*Data to use:*
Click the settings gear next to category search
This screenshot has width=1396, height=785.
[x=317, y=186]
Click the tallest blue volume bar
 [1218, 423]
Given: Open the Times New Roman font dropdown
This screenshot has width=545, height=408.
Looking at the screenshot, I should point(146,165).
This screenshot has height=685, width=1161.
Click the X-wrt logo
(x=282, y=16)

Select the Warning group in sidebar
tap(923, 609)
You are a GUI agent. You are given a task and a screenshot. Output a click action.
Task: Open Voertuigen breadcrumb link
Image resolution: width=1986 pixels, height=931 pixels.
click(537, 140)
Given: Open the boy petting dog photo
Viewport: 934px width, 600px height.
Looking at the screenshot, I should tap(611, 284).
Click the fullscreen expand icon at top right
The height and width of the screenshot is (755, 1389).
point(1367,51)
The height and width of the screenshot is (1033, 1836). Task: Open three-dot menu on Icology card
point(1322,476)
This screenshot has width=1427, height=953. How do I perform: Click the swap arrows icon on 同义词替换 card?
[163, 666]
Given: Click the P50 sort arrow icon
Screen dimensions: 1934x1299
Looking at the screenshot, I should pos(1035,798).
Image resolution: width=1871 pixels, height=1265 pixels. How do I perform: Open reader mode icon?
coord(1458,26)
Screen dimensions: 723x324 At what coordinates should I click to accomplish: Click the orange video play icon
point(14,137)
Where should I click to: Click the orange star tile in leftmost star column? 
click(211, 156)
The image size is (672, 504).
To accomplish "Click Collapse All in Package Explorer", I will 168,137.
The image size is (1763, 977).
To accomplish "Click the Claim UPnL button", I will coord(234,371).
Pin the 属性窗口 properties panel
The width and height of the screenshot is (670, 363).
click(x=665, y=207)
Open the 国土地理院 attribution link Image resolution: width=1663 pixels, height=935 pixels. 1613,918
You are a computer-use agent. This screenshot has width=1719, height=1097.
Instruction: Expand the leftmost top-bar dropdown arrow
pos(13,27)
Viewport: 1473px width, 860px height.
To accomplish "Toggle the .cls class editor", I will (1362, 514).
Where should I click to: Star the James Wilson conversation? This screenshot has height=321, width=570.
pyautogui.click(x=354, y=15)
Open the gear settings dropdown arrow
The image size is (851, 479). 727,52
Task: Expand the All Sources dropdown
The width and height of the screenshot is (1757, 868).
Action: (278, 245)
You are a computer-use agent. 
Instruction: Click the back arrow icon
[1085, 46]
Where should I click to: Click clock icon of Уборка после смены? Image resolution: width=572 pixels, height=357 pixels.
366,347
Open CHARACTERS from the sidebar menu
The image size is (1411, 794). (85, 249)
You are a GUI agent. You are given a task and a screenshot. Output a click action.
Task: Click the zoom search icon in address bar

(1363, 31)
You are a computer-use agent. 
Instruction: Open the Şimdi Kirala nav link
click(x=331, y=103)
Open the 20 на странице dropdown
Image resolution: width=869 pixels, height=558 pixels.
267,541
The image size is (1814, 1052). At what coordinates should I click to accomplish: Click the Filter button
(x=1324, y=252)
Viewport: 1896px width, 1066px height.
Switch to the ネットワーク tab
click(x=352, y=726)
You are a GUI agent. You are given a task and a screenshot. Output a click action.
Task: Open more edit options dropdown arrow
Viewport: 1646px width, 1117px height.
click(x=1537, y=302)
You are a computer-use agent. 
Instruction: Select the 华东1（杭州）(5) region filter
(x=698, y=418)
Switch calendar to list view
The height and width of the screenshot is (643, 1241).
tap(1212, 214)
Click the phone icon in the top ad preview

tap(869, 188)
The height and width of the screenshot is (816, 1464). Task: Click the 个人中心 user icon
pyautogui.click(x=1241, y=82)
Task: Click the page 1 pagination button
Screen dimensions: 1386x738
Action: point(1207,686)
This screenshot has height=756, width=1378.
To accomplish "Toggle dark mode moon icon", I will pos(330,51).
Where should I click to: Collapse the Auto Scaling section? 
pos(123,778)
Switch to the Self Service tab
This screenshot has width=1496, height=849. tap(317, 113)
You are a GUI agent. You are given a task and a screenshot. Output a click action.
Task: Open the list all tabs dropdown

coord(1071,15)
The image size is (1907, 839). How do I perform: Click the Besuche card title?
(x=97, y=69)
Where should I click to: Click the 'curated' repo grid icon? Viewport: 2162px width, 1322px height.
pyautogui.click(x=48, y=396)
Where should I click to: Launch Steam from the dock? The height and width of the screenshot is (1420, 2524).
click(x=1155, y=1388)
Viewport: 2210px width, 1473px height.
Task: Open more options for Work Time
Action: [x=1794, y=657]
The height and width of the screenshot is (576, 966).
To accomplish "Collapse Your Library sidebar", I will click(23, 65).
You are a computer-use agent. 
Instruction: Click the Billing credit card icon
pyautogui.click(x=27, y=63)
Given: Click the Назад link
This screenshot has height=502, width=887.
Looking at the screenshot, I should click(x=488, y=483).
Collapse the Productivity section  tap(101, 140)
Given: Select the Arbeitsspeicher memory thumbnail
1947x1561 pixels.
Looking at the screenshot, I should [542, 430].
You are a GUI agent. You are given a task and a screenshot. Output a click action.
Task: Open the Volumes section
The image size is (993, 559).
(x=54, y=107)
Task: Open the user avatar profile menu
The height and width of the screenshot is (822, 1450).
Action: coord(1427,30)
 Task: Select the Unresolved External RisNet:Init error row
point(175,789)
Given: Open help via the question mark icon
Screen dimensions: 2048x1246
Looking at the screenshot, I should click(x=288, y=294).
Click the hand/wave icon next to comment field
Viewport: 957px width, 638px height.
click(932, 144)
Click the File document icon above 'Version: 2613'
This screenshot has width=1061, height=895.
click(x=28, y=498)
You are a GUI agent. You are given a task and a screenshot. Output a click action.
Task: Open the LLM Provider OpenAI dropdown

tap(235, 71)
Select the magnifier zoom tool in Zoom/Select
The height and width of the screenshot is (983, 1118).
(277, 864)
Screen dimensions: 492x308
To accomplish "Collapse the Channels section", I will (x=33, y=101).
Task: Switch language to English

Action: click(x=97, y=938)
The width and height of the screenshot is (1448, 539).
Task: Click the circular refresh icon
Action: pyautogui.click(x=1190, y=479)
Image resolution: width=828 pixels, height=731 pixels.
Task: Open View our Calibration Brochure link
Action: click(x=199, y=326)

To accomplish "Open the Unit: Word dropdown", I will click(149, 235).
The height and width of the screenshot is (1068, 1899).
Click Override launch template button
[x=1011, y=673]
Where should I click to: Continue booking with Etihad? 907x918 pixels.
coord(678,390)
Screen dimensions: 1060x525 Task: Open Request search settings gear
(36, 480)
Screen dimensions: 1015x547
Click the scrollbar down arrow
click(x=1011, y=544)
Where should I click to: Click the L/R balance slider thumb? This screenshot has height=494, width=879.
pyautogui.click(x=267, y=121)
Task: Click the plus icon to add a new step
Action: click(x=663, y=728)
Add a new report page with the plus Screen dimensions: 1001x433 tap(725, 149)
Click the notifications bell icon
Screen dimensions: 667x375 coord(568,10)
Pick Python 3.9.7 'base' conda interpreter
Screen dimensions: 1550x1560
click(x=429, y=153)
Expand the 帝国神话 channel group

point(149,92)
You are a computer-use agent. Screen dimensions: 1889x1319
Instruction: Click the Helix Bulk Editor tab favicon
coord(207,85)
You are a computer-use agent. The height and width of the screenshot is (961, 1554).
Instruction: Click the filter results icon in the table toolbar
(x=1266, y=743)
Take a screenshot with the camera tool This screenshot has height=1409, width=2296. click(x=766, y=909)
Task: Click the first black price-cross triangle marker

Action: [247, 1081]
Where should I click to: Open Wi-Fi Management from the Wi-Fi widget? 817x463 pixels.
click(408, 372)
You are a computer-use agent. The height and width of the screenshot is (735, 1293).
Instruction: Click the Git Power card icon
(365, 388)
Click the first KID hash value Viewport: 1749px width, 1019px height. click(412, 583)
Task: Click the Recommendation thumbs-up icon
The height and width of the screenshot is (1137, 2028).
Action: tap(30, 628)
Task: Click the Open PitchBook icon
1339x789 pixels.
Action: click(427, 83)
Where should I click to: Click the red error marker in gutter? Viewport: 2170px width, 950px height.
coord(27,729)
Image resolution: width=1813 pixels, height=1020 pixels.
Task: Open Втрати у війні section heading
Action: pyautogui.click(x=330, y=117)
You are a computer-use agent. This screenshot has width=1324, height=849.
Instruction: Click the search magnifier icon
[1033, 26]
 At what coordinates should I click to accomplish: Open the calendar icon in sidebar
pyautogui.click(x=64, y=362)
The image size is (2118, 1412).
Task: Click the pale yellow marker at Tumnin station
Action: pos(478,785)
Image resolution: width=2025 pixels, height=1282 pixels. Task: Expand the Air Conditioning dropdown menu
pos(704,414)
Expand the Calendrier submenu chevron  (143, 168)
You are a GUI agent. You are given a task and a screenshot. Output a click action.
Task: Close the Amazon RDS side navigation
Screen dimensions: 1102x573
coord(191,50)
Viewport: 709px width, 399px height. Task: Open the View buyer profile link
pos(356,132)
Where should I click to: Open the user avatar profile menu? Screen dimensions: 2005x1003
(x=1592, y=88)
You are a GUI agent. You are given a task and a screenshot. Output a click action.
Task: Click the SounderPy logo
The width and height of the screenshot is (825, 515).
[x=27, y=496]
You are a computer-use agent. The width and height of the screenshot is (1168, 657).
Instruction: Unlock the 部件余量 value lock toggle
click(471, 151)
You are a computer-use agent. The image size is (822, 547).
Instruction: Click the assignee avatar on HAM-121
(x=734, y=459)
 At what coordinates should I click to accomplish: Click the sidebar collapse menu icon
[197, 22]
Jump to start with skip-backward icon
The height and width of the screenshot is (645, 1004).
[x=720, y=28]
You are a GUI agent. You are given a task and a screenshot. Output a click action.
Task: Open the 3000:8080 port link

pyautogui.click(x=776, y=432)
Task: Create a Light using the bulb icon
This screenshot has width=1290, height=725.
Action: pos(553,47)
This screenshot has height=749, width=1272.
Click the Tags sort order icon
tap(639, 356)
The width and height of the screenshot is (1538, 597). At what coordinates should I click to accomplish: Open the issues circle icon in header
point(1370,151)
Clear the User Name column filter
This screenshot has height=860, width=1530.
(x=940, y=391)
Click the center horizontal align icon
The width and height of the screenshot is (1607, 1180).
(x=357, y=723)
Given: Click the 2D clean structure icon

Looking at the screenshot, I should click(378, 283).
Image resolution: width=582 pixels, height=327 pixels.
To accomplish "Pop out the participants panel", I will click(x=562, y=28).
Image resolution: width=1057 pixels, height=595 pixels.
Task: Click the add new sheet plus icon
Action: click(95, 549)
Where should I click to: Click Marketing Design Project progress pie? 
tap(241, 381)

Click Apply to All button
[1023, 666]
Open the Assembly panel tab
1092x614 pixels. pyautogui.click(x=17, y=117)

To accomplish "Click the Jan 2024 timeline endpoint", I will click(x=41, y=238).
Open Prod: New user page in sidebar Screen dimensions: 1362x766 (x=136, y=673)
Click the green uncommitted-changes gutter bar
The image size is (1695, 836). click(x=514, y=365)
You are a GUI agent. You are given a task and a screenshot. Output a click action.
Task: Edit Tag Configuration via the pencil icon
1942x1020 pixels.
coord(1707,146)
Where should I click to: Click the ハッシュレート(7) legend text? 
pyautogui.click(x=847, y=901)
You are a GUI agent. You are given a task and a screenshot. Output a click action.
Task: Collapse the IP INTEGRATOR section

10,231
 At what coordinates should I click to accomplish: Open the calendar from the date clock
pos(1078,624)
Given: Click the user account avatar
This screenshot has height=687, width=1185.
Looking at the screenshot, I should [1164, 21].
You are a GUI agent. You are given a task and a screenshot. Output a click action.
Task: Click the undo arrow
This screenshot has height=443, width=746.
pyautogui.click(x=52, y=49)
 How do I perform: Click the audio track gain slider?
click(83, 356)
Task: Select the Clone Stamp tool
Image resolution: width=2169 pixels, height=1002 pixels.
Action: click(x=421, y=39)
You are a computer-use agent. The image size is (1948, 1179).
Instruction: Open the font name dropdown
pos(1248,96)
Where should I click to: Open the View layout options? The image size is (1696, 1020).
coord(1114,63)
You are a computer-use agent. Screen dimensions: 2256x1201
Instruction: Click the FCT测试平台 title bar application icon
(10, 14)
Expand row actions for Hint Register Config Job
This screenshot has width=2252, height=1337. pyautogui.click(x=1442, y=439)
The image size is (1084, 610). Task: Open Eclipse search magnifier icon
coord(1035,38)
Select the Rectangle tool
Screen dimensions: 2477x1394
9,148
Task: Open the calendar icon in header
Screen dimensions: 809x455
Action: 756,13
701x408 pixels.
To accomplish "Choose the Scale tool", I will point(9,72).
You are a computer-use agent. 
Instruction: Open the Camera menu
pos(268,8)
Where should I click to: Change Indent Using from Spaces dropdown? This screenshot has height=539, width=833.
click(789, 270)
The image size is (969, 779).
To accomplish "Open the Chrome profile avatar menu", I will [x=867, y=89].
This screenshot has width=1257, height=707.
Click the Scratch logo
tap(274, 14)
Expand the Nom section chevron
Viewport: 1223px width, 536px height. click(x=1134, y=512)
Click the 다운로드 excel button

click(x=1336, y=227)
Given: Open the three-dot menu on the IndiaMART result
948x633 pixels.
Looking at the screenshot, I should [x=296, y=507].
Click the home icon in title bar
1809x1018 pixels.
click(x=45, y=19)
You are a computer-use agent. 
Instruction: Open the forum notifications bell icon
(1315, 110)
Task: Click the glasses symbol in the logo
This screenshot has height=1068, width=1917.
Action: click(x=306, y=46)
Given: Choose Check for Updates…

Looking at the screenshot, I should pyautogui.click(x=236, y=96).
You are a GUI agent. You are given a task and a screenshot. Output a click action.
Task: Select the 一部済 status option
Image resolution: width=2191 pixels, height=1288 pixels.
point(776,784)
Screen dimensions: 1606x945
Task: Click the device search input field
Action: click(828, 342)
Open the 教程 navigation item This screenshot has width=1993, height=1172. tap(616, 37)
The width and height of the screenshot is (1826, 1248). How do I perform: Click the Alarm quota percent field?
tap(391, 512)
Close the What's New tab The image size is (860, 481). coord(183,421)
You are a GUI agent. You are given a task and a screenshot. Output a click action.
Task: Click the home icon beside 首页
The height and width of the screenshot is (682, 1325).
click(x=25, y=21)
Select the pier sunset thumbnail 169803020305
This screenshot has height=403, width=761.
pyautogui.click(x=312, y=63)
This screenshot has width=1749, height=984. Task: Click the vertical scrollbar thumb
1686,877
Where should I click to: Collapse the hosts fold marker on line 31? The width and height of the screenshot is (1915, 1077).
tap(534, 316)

*Work order:*
Only a verbatim transcription of the lines from the one containing "Open the 教程" through the last line of the records counts as the answer.

*Exercise solution:*
Open the 教程 navigation item This screenshot has width=1993, height=1172. tap(616, 37)
The width and height of the screenshot is (1826, 1248). How do I perform: Click the Alarm quota percent field?
tap(391, 512)
Close the What's New tab The image size is (860, 481). coord(183,421)
You are a GUI agent. You are given a task and a screenshot. Output a click action.
Task: Click the home icon beside 首页
The height and width of the screenshot is (682, 1325).
click(x=25, y=21)
Select the pier sunset thumbnail 169803020305
This screenshot has height=403, width=761.
pyautogui.click(x=312, y=63)
This screenshot has width=1749, height=984. Task: Click the vertical scrollbar thumb
1686,877
Where should I click to: Collapse the hosts fold marker on line 31? The width and height of the screenshot is (1915, 1077).
tap(534, 316)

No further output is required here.